THE TASK —
From the line with "Image resolution: width=1920" to the final line of the records, every line is to be duplicated exactly, both of those lines included.

Stored data entries
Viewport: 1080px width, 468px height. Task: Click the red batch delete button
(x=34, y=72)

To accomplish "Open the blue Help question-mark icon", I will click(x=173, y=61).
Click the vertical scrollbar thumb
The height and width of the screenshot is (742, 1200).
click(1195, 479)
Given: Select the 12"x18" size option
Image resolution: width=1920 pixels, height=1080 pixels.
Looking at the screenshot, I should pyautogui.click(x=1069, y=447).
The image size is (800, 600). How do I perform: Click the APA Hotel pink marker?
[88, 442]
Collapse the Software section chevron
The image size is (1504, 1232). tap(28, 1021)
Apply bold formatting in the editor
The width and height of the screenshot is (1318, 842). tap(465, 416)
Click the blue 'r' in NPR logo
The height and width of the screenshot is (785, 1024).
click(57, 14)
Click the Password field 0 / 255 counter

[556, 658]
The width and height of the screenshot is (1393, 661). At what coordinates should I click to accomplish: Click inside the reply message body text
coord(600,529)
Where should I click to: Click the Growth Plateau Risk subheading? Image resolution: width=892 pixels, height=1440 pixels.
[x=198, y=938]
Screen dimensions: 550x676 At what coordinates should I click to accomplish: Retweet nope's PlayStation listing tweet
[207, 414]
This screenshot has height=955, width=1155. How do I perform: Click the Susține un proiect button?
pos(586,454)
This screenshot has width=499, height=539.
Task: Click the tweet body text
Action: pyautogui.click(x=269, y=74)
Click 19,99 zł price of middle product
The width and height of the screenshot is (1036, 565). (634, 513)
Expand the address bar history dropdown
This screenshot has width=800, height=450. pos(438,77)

PROBLEM SOLUTION —
Image resolution: width=1920 pixels, height=1080 pixels.
Looking at the screenshot, I should pyautogui.click(x=1069, y=447).
The image size is (800, 600). How do I perform: Click the APA Hotel pink marker?
[88, 442]
Collapse the Software section chevron
The image size is (1504, 1232). tap(28, 1021)
Apply bold formatting in the editor
The width and height of the screenshot is (1318, 842). tap(465, 416)
Click the blue 'r' in NPR logo
The height and width of the screenshot is (785, 1024).
click(57, 14)
Click the Password field 0 / 255 counter

[556, 658]
The width and height of the screenshot is (1393, 661). At what coordinates should I click to accomplish: Click inside the reply message body text
coord(600,529)
Where should I click to: Click the Growth Plateau Risk subheading? Image resolution: width=892 pixels, height=1440 pixels.
[x=198, y=938]
Screen dimensions: 550x676 At what coordinates should I click to accomplish: Retweet nope's PlayStation listing tweet
[207, 414]
This screenshot has height=955, width=1155. How do I perform: Click the Susține un proiect button?
pos(586,454)
This screenshot has width=499, height=539.
Task: Click the tweet body text
Action: pyautogui.click(x=269, y=74)
Click 19,99 zł price of middle product
The width and height of the screenshot is (1036, 565). (634, 513)
Expand the address bar history dropdown
This screenshot has width=800, height=450. pos(438,77)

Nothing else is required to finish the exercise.